"Promise to Keep"--A Commentary by Profs. Ian Ayres and Barry Nalebuff
It is possible to hold businesses to high standards without expanding the role of government regulators. Private enforcement can police conduct, too. If you want to be sure that your electrical appliance won't catch fire, look for the Underwriters Laboratories seal. If you want to know if your food is kosher, you can look for the Orthodox Union's OU symbol.
There is no reason we can't expand this idea to deal with the matter of employment discrimination. Consider: Some 50 large companies-among them, Coors, General Mills and Verizon-have endorsed legislation to prohibit employment discrimination on the basis of sexual orientation. (Congress has not acted, but 16 states and the District of Columbia have their own legislation banning discrimination against gays.) Still more blue chips-four in five-have such nondiscrimination policies in place. With a nondiscrimination mark, these employers could make such policies into enforceable promises.
Law professors (and husband and wife) Ian Ayres and Jennifer Brown have created a contract that copies word-for-word the language of the proposed federal law banning employment discrimination on the basis of sexual orientation.

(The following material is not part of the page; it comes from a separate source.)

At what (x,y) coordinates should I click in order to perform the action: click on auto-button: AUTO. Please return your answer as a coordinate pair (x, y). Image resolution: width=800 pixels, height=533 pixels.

It's a way for corporations to privately contract for federal civil rights legislation before the legislation passes.
In return for promising not to discriminate and for giving their employees and job applicants a right to sue for breaches of this promise, a business gains the right to use what Ayres and Brown call the Fair Employment Mark-something like the Good Housekeeping Seal for equal employment rights.
With a few mouse clicks at fairemploymentmark.org and without paying a licensing fee, any business can turn its nondiscrimination policy into a legally enforceable promise. The mark on the product provides the marketing value, while the legal contract gives teeth to the promise.
Why would any employer take on this potential legal liability? Committing to equality is good business. Eighty-eight percent of the public opposes employment discrimination against gay and lesbian workers; using the mark is a way to appeal to those customers. Licensing the Fair Employment Mark could also be a recruiting tool.
Against these benefits, there are the costs of allowing private suits. But these costs are lower than you might think. The Government Accountability Office studied 11 states and the District of Columbia that had already prohibited employment discrimination. Ayres and Brown calculate that in the average year only 17 out of 1 million employees brought claims of sexual orientation discrimination. Even if an average claim costs $100,000, this would represent an extra cost per employee of only $1.70 per year. This is for firms that had this policy imposed on them. We would expect that employers who voluntarily sign up will be much less likely to discriminate and thus less likely to face liability.
Most important, promising not to discriminate is the right thing to do. Licensing the mark doesn't mean that an employer can't defend lawsuits. It just means that the business can't tell the court, "We have a right to discriminate against gay and lesbian employees if we feel like it."
Many businesses say they oppose this kind of discrimination. They adopt policies and endorse legislation. Few employers, given the chance, would opt out of race discrimination laws. So now they have an opportunity to opt in with regard to sexual orientation nondiscrimination.
The type of certification proposed is different from Underwriters Laboratories' or the Orthodox Union's. The OU symbol says the product is kosher. The FE Mark does not certify the company does not discriminate. Rather, it certifies only that the company has legally promised not to discriminate. Ayres and Brown promise to play an entirely passive role. They will get involved only if a company uses the mark without having signed the contract.
Other certification marks (such as the Underwriters Laboratories seal) require the owners of the marks to police their licensees. This one doesn't. It lets employees and job applicants do the enforcing.
Regardless of whether you support the Fair Employment Mark, the idea of private legal promises has broad applicability. For example, before Congress passes a law, there is often doubt as to how the courts will interpret that law. By having some companies agree to the contract beforehand, a legal precedent can be established even before the law is passed. This idea of a private testing ground can greatly reduce the unintended consequences of legislation. If courts interpret the contract more broadly than Congress intended, then Congress can revise the terms before the law is ever passed. Companies do test markets all the time. Here's a chance for Congress (with help from companies) to do the same.
Ian Ayres and Barry Nalebuff are professors at Yale Law School and Yale School of Management. Ayres most recently coauthored Straightforward: How to Mobilize Heterosexual Support for Gay Rights, Princeton University Press.